A metáfora é maravilhosa porque é verdadeira, retrata bem os relacionamentos atuais. Ao mesmo tempo é triste justamente porque é verdadeira e retrata muito bem os relacionamentos atuais.

Ando me imiscuindo na filosofia. O porquê disso não vem ao caso. Cada um recorre ao que lhe parece mais interessante para tentar ser mais feliz. A propósito, o livro do Alain de Botton chamado “As consolações da filosofia”, que mostra os motivos pelos quais grandes filósofos enveredaram por este caminho, que vão desde a falta de dinheiro, até desilusão amorosa, passando pela inadequação social.

Pois bem.

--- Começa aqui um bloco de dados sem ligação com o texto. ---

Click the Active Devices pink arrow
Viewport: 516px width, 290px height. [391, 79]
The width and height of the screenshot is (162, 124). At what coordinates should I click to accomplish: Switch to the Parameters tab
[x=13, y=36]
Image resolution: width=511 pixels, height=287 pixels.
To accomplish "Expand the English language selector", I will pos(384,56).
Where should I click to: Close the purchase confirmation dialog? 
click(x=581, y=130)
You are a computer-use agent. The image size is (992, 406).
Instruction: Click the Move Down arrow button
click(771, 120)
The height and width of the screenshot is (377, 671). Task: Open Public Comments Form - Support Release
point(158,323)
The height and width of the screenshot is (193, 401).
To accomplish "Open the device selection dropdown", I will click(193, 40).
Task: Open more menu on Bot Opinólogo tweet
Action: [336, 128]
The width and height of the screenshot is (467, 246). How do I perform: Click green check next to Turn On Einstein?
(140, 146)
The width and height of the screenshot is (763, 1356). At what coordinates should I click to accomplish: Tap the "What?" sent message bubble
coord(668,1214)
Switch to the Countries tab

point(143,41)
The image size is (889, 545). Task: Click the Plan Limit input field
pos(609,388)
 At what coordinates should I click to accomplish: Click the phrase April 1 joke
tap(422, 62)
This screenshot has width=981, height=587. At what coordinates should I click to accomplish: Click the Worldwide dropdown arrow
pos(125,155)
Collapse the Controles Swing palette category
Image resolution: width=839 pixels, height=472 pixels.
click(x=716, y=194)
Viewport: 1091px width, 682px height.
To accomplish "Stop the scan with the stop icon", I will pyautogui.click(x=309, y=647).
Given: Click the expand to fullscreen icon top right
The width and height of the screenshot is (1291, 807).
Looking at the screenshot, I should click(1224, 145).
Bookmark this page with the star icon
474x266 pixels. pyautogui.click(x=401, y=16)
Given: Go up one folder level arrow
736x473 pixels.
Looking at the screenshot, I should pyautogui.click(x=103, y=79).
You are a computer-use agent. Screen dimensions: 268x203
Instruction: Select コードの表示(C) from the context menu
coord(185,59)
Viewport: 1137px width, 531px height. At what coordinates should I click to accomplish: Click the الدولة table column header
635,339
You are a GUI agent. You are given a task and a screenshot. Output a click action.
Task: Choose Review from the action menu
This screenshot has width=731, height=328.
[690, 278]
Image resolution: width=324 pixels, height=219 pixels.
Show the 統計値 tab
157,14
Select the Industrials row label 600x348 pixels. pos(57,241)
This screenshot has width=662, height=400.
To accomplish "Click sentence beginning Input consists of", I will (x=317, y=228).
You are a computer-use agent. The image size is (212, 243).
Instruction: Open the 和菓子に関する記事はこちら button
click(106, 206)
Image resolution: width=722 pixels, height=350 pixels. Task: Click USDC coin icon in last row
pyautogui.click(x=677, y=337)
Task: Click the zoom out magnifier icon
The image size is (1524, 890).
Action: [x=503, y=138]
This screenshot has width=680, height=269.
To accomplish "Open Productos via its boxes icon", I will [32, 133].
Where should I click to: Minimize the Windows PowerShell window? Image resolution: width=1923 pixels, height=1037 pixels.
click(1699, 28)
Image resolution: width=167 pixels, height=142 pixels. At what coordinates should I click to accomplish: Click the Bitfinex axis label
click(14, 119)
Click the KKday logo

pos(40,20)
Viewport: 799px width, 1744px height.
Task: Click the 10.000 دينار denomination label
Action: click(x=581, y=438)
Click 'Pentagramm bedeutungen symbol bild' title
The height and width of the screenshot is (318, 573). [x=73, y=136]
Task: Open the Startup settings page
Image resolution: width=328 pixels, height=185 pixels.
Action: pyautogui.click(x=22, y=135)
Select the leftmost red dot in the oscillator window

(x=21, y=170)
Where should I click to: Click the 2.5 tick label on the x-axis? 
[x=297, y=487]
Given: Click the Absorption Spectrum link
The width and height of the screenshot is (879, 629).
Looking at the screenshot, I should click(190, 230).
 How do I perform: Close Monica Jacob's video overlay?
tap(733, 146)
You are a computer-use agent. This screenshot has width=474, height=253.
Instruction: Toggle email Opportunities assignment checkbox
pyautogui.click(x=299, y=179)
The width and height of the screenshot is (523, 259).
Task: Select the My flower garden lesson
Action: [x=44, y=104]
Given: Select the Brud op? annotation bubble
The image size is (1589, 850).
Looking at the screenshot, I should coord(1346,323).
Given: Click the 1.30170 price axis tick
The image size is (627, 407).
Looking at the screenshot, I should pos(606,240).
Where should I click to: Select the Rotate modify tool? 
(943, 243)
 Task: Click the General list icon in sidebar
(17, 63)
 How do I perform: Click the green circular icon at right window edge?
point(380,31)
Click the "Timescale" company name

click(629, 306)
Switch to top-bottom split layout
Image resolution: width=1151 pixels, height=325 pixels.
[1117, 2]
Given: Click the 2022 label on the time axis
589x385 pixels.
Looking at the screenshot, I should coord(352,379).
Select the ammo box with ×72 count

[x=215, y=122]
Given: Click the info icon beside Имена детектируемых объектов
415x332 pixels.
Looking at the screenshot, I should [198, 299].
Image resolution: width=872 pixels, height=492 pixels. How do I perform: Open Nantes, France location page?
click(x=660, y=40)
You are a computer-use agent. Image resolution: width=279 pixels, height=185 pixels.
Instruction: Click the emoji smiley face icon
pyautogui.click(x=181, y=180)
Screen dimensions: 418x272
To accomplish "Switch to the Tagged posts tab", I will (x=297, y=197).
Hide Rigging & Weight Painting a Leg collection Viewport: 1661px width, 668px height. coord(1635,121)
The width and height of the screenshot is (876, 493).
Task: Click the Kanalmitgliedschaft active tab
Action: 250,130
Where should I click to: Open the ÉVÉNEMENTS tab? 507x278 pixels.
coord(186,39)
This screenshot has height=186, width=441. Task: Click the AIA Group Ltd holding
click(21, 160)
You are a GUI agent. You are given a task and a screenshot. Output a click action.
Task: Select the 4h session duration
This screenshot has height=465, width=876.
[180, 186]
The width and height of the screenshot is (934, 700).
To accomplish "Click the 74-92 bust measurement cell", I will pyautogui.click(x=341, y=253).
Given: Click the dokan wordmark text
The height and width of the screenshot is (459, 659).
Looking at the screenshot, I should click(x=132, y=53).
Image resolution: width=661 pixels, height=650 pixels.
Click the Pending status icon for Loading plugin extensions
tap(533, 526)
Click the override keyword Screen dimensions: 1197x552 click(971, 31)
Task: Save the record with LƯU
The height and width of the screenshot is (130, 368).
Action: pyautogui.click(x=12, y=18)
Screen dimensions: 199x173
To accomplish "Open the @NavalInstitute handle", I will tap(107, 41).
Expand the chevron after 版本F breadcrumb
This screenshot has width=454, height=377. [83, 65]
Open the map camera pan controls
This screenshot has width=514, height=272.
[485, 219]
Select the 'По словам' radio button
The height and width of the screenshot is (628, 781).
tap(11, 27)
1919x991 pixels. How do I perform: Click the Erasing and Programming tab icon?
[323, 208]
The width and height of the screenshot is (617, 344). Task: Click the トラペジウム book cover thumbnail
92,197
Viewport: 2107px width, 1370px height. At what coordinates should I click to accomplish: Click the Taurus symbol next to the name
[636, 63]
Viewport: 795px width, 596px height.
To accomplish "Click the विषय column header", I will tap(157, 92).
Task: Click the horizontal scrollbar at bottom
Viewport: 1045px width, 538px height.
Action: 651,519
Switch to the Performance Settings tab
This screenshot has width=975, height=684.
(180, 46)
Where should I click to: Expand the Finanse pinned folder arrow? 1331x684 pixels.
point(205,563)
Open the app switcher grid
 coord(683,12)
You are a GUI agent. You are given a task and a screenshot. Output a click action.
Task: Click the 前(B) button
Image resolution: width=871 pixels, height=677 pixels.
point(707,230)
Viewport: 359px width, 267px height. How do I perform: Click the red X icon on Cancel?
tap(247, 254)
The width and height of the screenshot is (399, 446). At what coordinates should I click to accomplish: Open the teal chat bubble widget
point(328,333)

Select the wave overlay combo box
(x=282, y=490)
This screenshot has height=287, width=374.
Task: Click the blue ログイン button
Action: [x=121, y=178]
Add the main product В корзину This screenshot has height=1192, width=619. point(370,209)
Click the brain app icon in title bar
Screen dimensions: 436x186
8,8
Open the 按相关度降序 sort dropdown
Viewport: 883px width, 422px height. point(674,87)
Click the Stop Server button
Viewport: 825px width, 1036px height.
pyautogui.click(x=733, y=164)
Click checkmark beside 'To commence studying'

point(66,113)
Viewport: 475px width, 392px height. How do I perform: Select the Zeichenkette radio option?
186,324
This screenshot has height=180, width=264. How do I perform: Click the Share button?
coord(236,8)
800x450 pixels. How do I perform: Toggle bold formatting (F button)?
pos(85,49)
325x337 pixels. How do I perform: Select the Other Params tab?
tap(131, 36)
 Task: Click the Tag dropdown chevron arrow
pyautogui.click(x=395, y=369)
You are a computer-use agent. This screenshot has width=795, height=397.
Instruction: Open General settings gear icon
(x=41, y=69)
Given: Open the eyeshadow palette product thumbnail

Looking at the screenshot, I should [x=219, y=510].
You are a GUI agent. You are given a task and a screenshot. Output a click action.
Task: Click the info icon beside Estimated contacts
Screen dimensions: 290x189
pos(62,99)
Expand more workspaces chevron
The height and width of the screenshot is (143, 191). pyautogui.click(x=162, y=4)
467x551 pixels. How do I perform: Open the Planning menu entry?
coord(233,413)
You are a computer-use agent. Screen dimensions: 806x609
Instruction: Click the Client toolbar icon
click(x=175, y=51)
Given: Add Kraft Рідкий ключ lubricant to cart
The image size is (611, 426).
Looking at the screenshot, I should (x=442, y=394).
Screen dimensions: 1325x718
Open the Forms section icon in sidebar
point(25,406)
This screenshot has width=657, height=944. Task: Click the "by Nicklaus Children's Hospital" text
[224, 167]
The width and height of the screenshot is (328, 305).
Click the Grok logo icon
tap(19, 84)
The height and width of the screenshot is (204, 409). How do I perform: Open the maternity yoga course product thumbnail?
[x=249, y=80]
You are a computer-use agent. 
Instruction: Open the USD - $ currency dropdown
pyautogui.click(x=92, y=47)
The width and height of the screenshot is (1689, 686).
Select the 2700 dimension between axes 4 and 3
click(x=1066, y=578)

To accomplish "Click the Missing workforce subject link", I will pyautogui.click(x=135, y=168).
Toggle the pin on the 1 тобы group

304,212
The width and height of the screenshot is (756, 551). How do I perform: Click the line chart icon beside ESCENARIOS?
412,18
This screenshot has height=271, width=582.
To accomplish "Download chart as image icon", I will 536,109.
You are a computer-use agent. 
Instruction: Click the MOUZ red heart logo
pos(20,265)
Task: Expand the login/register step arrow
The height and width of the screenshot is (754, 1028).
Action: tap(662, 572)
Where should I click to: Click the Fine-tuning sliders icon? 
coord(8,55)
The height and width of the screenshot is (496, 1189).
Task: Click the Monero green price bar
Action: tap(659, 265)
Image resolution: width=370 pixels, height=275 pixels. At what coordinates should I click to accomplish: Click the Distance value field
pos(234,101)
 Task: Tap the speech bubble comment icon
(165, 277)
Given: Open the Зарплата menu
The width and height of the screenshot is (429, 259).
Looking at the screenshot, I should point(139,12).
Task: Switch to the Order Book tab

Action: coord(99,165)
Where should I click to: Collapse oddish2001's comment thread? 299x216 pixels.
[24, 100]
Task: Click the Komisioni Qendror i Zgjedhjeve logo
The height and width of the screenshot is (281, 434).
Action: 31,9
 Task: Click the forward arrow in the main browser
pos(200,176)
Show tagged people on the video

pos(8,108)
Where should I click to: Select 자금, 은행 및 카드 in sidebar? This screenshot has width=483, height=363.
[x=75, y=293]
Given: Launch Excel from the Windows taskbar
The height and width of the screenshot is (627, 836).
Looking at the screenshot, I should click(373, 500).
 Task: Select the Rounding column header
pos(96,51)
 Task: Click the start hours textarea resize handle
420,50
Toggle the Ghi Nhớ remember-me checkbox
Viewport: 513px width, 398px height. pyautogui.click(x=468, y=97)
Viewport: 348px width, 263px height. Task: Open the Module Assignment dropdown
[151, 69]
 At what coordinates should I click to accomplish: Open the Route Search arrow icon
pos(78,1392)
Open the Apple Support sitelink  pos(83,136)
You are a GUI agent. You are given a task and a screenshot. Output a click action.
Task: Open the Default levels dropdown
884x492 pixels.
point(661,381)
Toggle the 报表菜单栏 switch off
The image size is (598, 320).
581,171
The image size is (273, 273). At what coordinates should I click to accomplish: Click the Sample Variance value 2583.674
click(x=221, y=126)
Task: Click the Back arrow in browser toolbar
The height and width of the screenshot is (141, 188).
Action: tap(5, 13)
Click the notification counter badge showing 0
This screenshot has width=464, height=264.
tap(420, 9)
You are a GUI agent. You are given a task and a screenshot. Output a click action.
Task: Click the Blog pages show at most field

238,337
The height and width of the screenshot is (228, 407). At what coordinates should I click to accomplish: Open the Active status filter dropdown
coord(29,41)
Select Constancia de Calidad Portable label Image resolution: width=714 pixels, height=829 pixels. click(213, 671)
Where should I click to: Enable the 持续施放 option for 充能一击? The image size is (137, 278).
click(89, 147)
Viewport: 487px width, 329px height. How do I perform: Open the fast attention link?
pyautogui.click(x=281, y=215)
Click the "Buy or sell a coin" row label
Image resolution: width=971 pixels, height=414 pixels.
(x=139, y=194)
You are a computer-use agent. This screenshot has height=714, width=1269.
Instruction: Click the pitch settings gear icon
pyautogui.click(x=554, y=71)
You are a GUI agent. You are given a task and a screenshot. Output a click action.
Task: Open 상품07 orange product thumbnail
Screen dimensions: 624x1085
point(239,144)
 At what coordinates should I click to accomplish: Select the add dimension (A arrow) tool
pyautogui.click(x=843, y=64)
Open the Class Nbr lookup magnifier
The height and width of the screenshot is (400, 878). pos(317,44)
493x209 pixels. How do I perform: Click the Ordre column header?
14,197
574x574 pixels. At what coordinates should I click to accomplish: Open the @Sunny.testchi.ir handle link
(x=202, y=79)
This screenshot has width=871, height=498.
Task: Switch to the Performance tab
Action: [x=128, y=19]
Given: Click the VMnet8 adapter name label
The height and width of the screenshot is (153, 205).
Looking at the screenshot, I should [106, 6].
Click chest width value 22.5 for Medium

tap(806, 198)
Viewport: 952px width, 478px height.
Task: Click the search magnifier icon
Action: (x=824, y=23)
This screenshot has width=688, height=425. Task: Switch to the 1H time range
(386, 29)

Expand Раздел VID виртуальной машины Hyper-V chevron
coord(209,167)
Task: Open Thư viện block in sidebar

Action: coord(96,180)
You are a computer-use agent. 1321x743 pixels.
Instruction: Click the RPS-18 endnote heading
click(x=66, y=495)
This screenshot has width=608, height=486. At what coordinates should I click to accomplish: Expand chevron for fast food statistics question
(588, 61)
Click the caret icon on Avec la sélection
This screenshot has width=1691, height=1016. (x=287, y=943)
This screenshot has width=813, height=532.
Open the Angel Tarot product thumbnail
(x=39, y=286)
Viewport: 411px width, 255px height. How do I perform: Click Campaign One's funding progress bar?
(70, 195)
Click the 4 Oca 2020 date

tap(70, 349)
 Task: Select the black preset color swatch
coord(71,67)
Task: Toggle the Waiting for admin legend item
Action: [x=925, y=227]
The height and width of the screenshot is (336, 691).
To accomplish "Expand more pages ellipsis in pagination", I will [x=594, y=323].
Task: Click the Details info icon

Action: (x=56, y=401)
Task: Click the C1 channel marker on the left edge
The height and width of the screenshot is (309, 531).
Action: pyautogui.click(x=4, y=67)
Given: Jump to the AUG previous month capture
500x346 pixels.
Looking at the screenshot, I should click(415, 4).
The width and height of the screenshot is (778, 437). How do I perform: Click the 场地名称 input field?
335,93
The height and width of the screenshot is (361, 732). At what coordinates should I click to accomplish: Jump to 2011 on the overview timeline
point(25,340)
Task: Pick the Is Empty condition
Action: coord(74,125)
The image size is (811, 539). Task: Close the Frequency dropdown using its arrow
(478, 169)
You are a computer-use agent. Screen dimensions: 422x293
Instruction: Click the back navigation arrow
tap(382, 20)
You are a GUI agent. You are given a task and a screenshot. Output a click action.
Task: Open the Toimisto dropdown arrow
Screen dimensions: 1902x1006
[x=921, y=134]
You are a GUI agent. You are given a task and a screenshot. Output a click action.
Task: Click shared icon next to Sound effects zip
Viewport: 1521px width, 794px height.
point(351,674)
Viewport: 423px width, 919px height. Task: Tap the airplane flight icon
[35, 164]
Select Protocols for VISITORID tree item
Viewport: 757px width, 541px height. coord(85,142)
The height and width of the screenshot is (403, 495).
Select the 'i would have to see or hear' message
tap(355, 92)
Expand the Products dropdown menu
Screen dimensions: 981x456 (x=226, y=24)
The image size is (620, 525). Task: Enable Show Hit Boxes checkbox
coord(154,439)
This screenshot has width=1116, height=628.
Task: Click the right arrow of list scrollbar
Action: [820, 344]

Andei lendo André Comte-Sponville.

No delicioso livro “A felicidade, desesperadamente” explica ele, citando o pensamento de alguns filósofos da antiguidade: a pessoa só é feliz quando tem o que deseja. Acontece que desejo é falta; só desejamos o que não temos. Quando obtemos o que desejamos, continuamos sem ser felizes porque a felicidade é ter o que se deseja e não o que se desejava.

Complicado. Claro que ele propõe algo contra o círculo vicioso e aí vamos ao livro. Muito melhor lê-lo do que se contentar com parcas linhas de resumo.

Só sei que pensando nisso e relacionando com a história do chinês e seus pratinhos, vejo que os homens, e isso falo no sentido lato, só têm vontade de rodar o pratinho quando ele está caindo. Só deseja, portanto, o que falta, ou no caso, o que está quase faltando. O mais difícil, no entanto, é desejar o que se tem e, conseqüentemente, ser feliz com isso. Voltando ao nosso exemplo: rodar “o” pratinho (e não “um” pratinho), com dedicação e eficiência e sentir prazer nisso, mesmo ele estando lá firme, sem perigo de cair.

É isso o que eu quero: uma interação tal, que não importe ser o chinês ou o prato.

Queria aconselhar minha amiga a tentar também, mas não sei se me escutará, tão obcecada está com o objetivo de passar de pratinho a chinês.

Fica a torcida para que ela acesse o blog e leia a crônica.